The three coastal port cities of Panaji, Mumbai and Kochi are to be ‘twinned’ with three similarly located cities in the UK under a new project to share best practices and help curb marine plastic pollution that is estimated to kill millions of animals every year.
Bangor, a town 20 km north-east of Belfast in Northern Ireland, has been chosen to twin with Panaji in Goa, while Glasgow in Scotland is to be similarly linked with Mumbai, and Aberystwyth in Wales is proposed to be twinned with Kochi.
The Ards and North Down Borough Council last week approved the proposal to twin Bangor with Panaji, with the other two links likely to be formalised by local authorities soon.
The project, called the ‘UK-India Marine Litter Twin Cities’, has been conceptualised by India’s Ministry of Earth Sciences and the UK Science and Innovation Network, and is scheduled to be rolled out in two phases from early 2021.
Its key objectives include promoting engagement between scientists, innovators and policymakers in the twinned cities with common marine litter-related challenges and goals; and sharing monitoring and evidence-gathering practices using science and technology to manage marine litter.
At least two visits/joint studies are planned every year between each set of ‘twins’ under the project, which will also include an annual UK-India Twin Cities conference to share progress and findings, according to the project’s details.
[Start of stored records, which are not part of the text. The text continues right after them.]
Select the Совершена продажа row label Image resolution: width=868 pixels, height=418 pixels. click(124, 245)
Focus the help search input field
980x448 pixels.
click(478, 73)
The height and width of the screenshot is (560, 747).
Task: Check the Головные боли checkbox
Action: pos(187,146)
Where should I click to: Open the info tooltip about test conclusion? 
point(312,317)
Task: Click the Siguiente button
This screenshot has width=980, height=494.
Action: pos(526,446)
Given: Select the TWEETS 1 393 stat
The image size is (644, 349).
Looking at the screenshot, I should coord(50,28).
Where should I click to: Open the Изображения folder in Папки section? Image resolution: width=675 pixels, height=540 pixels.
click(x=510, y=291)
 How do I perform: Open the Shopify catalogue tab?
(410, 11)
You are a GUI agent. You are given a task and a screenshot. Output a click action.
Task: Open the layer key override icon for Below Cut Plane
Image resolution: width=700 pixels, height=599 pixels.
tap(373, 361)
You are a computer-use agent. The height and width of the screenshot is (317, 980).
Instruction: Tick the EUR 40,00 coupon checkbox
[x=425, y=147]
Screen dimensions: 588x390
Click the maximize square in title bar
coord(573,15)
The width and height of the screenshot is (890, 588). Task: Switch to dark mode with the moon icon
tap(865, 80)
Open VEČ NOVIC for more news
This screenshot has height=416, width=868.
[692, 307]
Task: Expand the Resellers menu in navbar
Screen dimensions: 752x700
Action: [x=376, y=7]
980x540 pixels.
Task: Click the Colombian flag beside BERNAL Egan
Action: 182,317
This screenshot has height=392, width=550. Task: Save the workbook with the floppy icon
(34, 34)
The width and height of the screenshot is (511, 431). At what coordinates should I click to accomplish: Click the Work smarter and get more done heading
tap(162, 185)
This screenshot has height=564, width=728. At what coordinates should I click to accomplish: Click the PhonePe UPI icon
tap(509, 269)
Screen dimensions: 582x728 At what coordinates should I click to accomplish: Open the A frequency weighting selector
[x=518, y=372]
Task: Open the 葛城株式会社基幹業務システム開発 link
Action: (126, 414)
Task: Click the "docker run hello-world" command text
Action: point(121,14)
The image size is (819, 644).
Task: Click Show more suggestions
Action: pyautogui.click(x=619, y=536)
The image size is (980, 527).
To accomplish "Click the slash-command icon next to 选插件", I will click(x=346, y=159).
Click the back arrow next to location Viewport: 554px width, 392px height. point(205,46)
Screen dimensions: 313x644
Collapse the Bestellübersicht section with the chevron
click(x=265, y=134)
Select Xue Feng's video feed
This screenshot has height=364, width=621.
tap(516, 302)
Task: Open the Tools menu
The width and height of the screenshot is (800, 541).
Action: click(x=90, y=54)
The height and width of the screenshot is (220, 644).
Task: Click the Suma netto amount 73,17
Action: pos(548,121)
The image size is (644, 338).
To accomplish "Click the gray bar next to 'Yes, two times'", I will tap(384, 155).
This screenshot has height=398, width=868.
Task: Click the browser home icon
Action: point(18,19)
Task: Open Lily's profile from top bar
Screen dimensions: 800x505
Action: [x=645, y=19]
The key challenges before the three twins have been identified as fishing gear, rubber gloves, single use plastics, seabird health (for Bangor-Panaji); single use plastics (particularly school catering, cups), recycling and waste hierarchy (for Glasgow-Mumbai); and single use plastics (particularly takeaway containers, cups, water bottles), restricted waste storage (for Aberystwyth-Kochi).
Trevor Cummings, mayor of Ards and North Down, told the local media after the council approved the project that it would elevate the council’s role from local to global: “I think it’s a recognition too of the unique position of ourselves as custodians of the 115 miles of coastline that we have around us”.
“It follows the pioneering seabin project here, which was very successful. It allows the opportunity to work along with world-leading researchers in developing realistic and feasible solutions to reduce ocean waste. That can only serve to benefit the borough as a whole,” he added.